A delicate watercolor on paper (Arches 140 lb, 26 × 36 cm), this work captures a figure dissolving into its own quiet tension. The half-open eyes anchor the composition, holding a vacant, suspended presence, while the rest of the form softens and disperses into fluid washes. Hands frame the face in a gesture that feels both intimate and restraining, as if containing something fragile and already slipping away. Color bleeds and fades without resistance, allowing the body to lose its boundaries and settle into a state between presence and absence.
Empty Gaze
Vision
A figure held in a moment that never fully arrives. The eyes remain half-open—caught between seeing and withdrawing—carrying the weight of an unfulfilled presence. They do not look outward; they hover, suspended, as if holding the residue of a promise that was never meant to resolve. The hands press against the face in a quiet, almost ritual gesture of containment, as though trying to hold together something already dispersing.

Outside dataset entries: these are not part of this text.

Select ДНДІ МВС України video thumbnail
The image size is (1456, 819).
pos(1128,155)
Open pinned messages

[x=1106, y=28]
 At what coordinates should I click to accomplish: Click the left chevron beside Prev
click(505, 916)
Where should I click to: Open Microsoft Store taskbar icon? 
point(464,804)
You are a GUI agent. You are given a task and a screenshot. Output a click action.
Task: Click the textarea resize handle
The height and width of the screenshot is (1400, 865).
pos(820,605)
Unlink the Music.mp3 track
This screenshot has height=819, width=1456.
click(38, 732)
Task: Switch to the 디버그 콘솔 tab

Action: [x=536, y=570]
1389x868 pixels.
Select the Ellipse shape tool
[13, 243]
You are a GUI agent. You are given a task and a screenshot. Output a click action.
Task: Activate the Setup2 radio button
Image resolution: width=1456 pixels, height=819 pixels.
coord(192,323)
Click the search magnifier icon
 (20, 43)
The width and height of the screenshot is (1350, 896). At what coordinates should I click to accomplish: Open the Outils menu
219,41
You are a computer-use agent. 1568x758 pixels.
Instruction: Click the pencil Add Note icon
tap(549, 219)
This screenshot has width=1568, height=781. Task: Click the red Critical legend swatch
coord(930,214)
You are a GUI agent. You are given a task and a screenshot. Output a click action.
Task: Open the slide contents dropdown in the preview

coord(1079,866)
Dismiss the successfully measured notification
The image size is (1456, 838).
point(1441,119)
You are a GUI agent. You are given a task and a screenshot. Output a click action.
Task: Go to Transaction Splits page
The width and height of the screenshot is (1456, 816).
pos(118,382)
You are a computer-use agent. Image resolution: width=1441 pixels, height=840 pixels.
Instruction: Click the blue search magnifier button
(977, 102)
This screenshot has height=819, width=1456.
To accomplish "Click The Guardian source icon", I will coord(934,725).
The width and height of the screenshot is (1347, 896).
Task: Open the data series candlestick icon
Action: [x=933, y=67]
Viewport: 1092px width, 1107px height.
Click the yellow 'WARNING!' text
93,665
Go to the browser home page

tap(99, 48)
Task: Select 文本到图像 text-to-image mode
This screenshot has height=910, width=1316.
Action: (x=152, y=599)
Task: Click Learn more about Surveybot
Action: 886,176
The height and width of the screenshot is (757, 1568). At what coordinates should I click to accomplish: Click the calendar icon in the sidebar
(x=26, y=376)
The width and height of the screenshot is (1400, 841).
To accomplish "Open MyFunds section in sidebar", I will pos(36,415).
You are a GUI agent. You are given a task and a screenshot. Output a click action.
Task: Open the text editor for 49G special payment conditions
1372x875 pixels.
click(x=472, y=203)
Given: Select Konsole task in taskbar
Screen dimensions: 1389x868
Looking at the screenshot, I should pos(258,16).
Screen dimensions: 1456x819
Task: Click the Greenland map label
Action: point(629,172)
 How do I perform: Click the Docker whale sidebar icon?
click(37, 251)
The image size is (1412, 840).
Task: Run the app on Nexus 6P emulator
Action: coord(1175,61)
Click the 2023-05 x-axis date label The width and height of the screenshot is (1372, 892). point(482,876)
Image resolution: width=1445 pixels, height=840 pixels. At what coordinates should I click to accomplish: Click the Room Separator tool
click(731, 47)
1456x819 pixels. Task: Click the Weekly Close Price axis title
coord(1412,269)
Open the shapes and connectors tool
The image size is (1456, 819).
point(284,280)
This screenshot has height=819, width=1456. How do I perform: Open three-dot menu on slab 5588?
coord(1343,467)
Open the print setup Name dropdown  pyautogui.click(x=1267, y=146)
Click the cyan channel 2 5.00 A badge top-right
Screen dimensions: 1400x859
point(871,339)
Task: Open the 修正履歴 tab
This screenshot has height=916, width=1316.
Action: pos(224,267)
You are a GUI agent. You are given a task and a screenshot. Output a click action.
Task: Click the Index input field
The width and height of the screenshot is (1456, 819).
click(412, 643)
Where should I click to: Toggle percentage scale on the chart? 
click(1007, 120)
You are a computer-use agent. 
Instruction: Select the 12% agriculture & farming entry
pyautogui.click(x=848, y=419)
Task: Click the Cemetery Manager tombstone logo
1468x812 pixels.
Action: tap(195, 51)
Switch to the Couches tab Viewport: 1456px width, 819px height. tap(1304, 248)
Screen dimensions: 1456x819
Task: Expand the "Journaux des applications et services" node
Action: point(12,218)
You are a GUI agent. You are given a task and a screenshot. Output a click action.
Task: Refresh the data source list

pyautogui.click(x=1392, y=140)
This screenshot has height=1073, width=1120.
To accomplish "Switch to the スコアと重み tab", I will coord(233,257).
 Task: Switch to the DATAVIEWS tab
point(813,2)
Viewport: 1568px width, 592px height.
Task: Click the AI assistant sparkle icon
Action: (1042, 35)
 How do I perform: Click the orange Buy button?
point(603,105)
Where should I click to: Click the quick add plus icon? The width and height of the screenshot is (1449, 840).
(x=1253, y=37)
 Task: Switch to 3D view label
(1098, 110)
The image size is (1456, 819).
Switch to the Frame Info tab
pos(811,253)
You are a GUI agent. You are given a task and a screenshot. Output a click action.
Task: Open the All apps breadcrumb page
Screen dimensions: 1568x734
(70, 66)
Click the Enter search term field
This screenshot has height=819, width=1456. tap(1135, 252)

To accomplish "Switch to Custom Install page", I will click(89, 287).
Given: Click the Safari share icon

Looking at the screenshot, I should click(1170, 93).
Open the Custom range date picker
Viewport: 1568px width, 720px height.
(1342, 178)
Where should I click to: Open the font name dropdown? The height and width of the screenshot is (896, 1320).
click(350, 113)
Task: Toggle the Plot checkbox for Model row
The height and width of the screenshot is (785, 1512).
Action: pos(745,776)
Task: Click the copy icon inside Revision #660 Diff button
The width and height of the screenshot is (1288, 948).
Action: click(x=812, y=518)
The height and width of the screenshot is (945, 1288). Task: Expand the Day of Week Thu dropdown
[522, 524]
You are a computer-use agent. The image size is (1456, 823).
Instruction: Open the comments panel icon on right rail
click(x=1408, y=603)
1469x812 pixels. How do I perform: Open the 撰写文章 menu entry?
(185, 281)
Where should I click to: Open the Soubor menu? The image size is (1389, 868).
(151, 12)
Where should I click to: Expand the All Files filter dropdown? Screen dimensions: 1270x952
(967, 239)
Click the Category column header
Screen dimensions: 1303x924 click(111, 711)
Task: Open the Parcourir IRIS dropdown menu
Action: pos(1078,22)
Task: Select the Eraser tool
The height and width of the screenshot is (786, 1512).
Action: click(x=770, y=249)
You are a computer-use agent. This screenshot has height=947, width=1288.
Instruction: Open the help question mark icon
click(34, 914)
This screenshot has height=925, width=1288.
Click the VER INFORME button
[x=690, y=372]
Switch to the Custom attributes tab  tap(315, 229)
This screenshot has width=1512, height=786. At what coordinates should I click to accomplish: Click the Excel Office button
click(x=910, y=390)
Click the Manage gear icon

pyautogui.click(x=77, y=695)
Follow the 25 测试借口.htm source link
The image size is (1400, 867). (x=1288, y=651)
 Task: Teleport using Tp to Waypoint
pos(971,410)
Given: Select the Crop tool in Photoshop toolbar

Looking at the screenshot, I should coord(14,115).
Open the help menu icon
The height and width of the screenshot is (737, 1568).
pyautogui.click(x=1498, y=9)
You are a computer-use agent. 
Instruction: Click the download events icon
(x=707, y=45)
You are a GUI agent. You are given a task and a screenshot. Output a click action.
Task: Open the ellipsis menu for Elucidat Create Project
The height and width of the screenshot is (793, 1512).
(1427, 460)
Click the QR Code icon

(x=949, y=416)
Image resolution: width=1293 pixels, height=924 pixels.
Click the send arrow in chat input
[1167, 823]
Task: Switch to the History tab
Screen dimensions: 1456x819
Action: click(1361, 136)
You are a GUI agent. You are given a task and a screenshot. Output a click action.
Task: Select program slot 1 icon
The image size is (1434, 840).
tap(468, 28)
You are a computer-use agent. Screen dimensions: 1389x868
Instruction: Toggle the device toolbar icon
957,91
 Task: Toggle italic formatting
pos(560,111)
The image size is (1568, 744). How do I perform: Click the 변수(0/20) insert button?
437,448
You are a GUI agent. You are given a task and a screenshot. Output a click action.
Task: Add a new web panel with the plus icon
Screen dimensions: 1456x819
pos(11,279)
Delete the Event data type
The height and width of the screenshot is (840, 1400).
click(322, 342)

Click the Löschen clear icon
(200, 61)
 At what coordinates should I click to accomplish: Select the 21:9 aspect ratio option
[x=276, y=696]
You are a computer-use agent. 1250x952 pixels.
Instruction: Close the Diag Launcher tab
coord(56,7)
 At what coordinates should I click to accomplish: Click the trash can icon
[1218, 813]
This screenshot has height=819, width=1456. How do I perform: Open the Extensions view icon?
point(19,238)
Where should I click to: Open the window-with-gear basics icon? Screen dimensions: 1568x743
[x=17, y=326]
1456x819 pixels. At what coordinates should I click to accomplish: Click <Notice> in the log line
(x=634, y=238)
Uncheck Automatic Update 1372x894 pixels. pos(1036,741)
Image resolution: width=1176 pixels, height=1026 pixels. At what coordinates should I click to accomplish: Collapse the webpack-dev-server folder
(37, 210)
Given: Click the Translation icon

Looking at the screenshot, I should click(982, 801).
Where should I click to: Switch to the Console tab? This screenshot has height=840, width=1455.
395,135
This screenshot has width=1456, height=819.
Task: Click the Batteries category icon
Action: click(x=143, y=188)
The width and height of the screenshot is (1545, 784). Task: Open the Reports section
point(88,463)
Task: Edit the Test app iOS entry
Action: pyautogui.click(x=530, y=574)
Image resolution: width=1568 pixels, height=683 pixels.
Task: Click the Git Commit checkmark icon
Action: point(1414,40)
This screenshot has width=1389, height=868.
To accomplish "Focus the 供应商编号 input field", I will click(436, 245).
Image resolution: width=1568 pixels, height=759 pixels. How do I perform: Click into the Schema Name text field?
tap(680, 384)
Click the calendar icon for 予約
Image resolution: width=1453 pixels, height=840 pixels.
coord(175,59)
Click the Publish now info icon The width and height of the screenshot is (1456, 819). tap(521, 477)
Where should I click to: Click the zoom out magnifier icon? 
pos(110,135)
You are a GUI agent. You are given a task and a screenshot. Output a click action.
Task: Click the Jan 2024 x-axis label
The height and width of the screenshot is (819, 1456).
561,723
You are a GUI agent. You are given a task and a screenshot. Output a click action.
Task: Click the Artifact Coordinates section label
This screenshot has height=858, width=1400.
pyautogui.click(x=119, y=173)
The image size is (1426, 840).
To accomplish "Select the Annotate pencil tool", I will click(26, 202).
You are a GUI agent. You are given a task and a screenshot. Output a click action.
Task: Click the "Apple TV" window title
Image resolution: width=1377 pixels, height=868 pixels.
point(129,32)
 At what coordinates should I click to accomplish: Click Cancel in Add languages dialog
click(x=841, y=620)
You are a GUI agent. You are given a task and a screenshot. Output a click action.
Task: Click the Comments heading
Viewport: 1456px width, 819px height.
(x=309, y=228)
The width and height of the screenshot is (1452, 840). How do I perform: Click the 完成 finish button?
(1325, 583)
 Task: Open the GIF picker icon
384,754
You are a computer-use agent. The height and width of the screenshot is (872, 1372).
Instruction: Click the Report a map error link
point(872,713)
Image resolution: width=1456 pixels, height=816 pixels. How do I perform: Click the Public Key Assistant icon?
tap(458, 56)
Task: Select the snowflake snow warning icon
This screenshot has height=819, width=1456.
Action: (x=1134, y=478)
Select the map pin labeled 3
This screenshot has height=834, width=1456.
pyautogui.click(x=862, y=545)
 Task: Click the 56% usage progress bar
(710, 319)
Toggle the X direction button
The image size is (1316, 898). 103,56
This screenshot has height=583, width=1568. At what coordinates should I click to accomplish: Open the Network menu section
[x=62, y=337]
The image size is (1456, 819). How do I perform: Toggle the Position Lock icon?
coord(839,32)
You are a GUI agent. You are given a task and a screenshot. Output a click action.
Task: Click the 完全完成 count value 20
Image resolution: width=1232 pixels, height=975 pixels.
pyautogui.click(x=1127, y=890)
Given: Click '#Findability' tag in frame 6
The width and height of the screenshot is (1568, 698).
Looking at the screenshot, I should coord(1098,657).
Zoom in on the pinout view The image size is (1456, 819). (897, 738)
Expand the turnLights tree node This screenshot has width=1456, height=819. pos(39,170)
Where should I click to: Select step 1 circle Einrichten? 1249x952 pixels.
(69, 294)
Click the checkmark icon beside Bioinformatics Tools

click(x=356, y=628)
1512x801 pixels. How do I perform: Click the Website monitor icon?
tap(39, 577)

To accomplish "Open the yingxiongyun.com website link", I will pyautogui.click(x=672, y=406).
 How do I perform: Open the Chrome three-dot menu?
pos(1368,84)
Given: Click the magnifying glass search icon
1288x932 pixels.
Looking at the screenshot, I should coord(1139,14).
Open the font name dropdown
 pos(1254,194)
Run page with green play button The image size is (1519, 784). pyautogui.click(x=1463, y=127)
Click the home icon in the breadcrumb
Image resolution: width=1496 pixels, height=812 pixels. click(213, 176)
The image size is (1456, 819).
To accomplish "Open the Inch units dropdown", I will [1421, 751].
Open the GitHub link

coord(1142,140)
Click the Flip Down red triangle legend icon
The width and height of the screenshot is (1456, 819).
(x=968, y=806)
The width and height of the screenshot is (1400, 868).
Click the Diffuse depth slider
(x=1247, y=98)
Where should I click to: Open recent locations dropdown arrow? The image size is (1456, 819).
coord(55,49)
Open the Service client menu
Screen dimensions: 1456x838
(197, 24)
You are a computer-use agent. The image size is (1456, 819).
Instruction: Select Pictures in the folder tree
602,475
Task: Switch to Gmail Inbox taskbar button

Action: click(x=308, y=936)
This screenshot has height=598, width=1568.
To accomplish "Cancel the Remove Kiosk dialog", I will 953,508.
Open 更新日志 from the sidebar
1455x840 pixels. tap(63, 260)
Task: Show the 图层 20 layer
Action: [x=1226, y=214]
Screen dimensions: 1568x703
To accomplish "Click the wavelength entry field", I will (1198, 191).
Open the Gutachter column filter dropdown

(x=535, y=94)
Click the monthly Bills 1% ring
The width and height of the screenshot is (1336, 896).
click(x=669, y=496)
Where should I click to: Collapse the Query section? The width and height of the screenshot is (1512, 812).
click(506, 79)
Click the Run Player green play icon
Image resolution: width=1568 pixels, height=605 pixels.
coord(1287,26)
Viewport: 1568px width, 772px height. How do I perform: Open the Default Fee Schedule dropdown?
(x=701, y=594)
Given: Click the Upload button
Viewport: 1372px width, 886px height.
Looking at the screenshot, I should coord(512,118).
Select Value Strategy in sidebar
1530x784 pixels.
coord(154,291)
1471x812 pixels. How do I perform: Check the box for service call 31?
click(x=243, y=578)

The body dissolves into thin, bleeding washes, losing its edges, its certainty, its claim to form. Color drifts without resistance—fading, thinning, forgetting itself—while the mouth remains slightly parted, suspended between breath and silence. Nothing insists. Nothing completes.
The work exists in that uneasy threshold where awareness persists but meaning has slipped away—where the gaze remains, but no longer belongs to anyone.